§ Document section
** begin **
What hero culture actually looks like
Hero culture is not a job title. It is a pattern.
You see it in moments like these:
- The scheduler who stays late every day to fix routes because no one trusts what is in the system
- The engineer who always gets the “nightmare” reactive jobs because “they know how that site works”
- The admin who manually rebuilds every invoice because the job data is never quite right
- The contract manager who keeps a private spreadsheet that only they understand, because “it is quicker than doing it properly”
None of these people are doing anything wrong. In fact, they are doing exactly what you have rewarded them for. They solve problems, they jump in, they save the day.
The issue is what sits behind it.
If your ability to deliver work depends on specific individuals rather than clear workflows and shared standards, you have built a fragile operation. It might feel fast and flexible, but it is one sickness, resignation or holiday away from being exposed.
Why it feels good in the short term
Hero culture hangs around because in the short term it works.
- Customers love the hero who always sorts it for them
- Colleagues know they can forward the problem and it will get fixed
- Leaders feel reassured because “we always find a way”
When a large site mobilisation or critical breakdown appears out of nowhere, it is the heroes who pull off the impossible. They are the ones rewriting schedules on a Sunday night or driving across the city with parts because something slipped through the cracks.
The danger is that these rescues become normal. Instead of asking “why did this go wrong in the first place” the business becomes used to plugging gaps with people.
** end **
§ Aim of the exercise
In the passage on hero culture, what kind of operation has a business built if its ability to deliver work depends on specific individuals rather than clear workflows and shared standards? The records after this text aren't needed.

§ Data provided
** begin **
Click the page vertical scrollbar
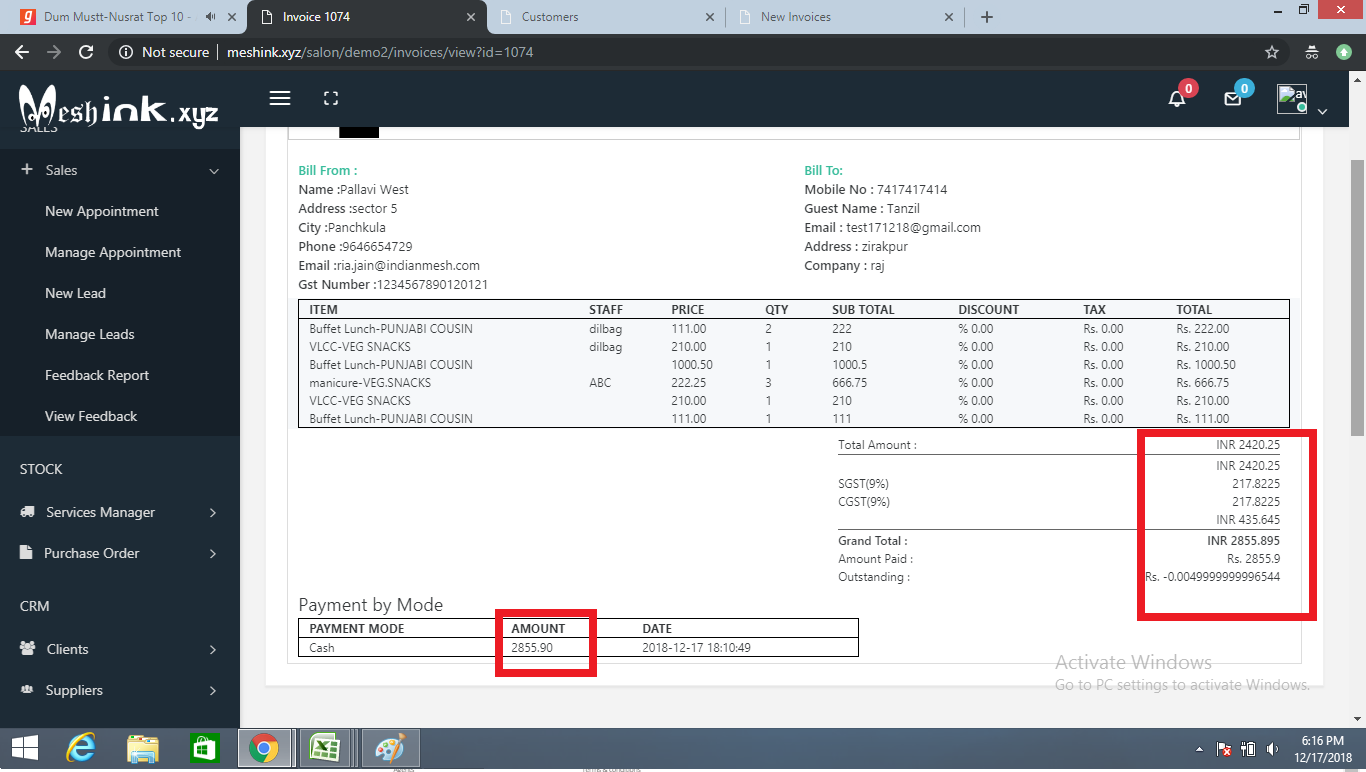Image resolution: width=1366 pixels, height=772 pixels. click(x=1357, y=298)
** end **
** begin **
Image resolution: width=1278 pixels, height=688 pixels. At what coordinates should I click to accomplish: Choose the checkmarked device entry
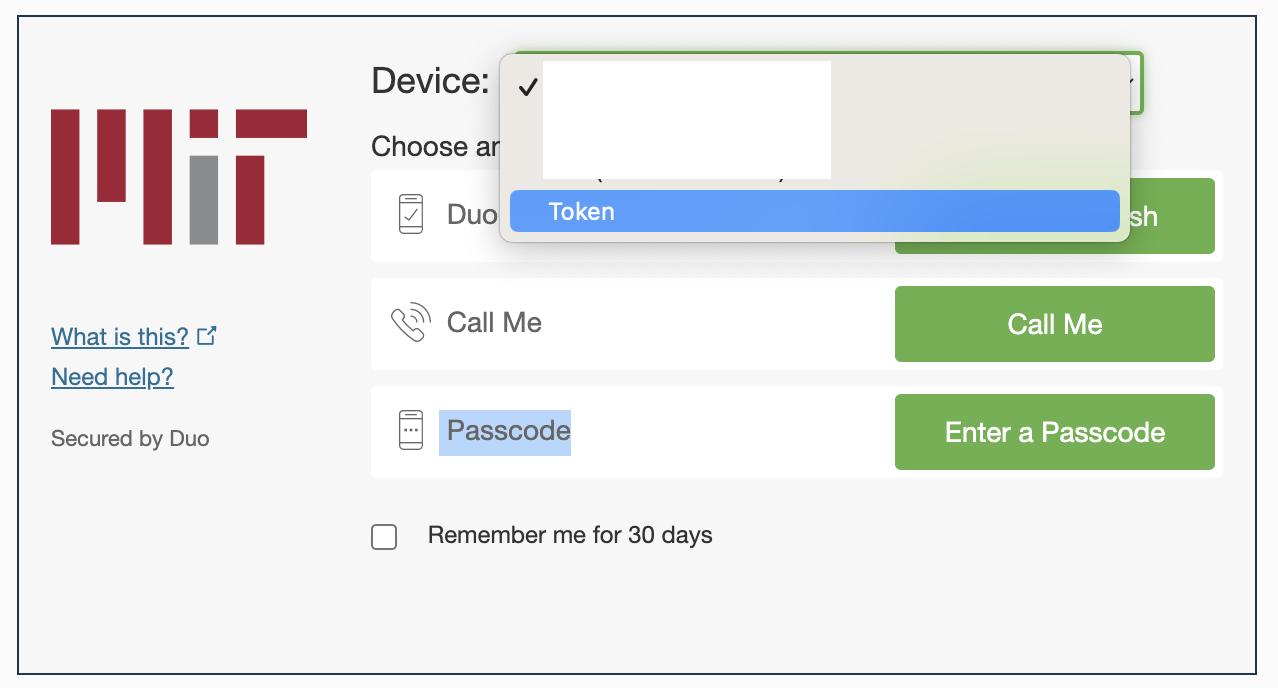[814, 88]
** end **
** begin **
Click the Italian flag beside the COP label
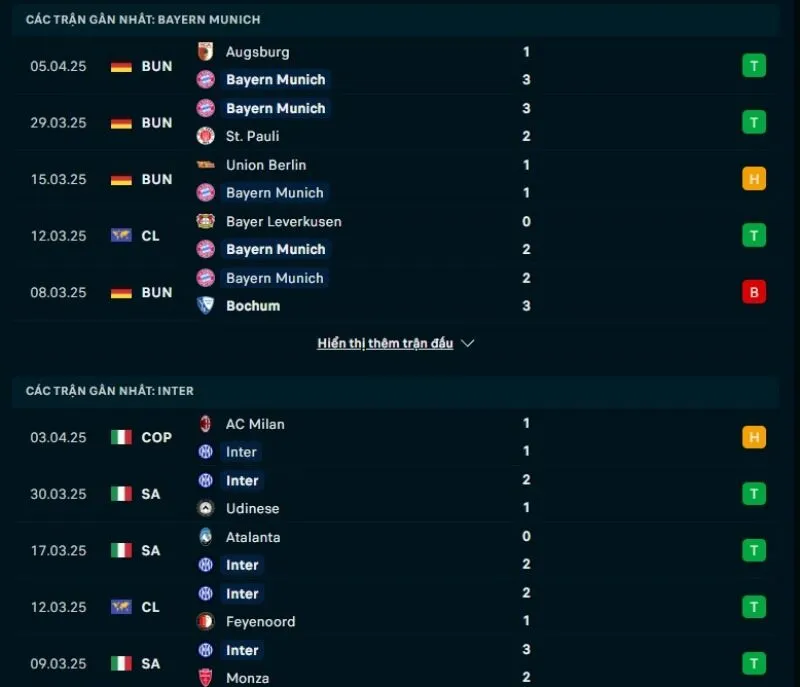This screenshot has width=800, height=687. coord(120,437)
** end **
§ Full solution
A fragile operation.